→ 本文:
■ ■ ■

出版社とリモートワーク

出版社が全スタッフのリモートワーク体制を1か月半ほど続けてみて分かったこと(その2)

この記事は約6分で読めます by 安部孝志

引き続き絶賛リモートワーク中の安部です。

あべたかし
安部孝志

出版業界やゲーム業界を渡り歩いてきた風来のWEBエンジニア 兼 インフラエンジニア 兼 WEBディレクター。最近やっているゲームは「PUBG」というガンアクションゲーム。K/D 0.25。「あつまれ どうぶつの森」や「マインクラフト」も平行してプレイいる。

    前回の記事の続きになります。

    今回は主に弊社が新たに導入を決めたZoomについて書いてみます。

    全スタッフがZoomを導入するまで

    Zoomにおいてはリモートワーク体制開始後に導入を決めたので事前の準備もできず、急遽4月28日になって社内全スタッフに「Zoomを各自の環境に導入するように」という通知を送りました。

    弊社スタッフはDTP関連のアプリケーション(Photoshop、Illustrator、InDesignなど)に関してはほぼ全員が使いこなせるのですが、逆にいうと「実はそれ以外のアプリケーションに関してはそれほど得意ではない!」という厳しい事情もあり、かなりの不安を抱きながらのZoom導入の船出となりました。

    幸いなことに、Zoomの導入について詳しく書いてくれているWEBサイトが多くありましたので、その中からさらに初心者向けにかなり易しく説明されているサイトのURLをスタッフに共有し、アプリケーションのインストールまでは特に悩まずに全スタッフが完了しました。

    ちなみにZoomのアプリケーションはMac、Windows、iOS(iPhone、iPad)、Androidの4種類ありますが、どれもインストールそのものはそれほど難しくないようです。Zoomのインストーラーがインストール時にそれほどややこしいことを聞いてこないのがいいと思います。

    ちなみにiOS版はzoomアプリケーションが2つありますが、通常使うのは「ZOOM Cloud Meetings」だけです。
    「Zoom for Intune」は管理者向けのアプリケーションで通常はインストールする必要はありません。

    とりあえずいったんオンライン会議をやってみよう

    そんな通知を出した3日後の5月1日に「まずはつながるか?」というレベルでの、特に何の議題もないオンライン会議を実施しました。最初にオンライン会議室に入るための情報を参加するメンバー全員に共有する必要があるのですが、方法が2通りあり、これを参加者にどのように伝えるかは悩むところです。

    • URL形式
      (https://xxxxx.zoom.us/j/1234567890?pwd=abcdefg…)

■ ■ ■

→ 提示された項目:
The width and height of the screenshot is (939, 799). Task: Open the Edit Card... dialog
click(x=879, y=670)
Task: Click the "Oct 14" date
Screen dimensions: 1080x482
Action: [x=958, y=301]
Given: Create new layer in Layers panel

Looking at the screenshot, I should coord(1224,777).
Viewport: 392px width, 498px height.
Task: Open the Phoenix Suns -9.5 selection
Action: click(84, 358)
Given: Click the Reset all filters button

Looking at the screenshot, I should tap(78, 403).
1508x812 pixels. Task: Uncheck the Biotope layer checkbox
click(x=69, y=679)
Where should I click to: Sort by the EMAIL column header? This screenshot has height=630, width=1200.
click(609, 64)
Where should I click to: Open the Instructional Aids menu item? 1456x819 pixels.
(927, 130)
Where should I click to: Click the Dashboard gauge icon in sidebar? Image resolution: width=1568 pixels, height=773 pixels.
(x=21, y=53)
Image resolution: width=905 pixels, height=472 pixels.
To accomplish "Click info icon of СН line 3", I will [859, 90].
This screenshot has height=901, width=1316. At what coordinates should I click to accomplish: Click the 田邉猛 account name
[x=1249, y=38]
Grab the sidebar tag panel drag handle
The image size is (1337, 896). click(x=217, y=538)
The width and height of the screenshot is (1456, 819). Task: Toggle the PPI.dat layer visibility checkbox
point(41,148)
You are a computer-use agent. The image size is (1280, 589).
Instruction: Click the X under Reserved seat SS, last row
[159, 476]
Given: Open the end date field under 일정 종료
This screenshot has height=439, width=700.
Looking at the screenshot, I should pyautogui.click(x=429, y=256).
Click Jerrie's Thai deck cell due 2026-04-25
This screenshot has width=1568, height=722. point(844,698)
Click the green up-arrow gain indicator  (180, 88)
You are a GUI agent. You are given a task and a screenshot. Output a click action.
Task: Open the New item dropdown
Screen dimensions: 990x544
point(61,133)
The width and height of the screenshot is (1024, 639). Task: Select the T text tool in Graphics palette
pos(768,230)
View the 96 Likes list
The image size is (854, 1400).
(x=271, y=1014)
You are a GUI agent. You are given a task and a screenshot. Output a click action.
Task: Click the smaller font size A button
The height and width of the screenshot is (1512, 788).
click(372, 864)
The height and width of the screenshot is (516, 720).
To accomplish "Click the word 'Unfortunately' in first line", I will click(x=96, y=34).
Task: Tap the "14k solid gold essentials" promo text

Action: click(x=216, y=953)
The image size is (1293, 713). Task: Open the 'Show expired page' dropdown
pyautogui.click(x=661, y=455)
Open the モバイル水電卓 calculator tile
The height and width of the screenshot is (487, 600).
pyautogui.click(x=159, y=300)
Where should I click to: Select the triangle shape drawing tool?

■ ■ ■

→ 課題 1:
本文では、社内全スタッフへZoom導入の通知を送ったのは何月何日とされているか。
→ 課題 2:
次の各記述が本文と一致するかを判定し、根拠となる本文の語句をそのまま引用せよ。(a) iOS版で通常使うアプリケーションは「Zoom for Intune」である。(b) 5月1日のオンライン会議には特に議題がなかった。(c) ZoomのアプリケーションはMac、Windows、iOS、Androidの4種類がある。

→ 回答全文 1:
4月28日です。

→ 回答全文 2:
(a) いいえ。「通常使うのは「ZOOM Cloud Meetings」だけです」、「「Zoom for Intune」は管理者向けのアプリケーションで通常はインストールする必要はありません」
(b) はい。「特に何の議題もないオンライン会議を実施しました」
(c) はい。「Mac、Windows、iOS(iPhone、iPad)、Androidの4種類あります」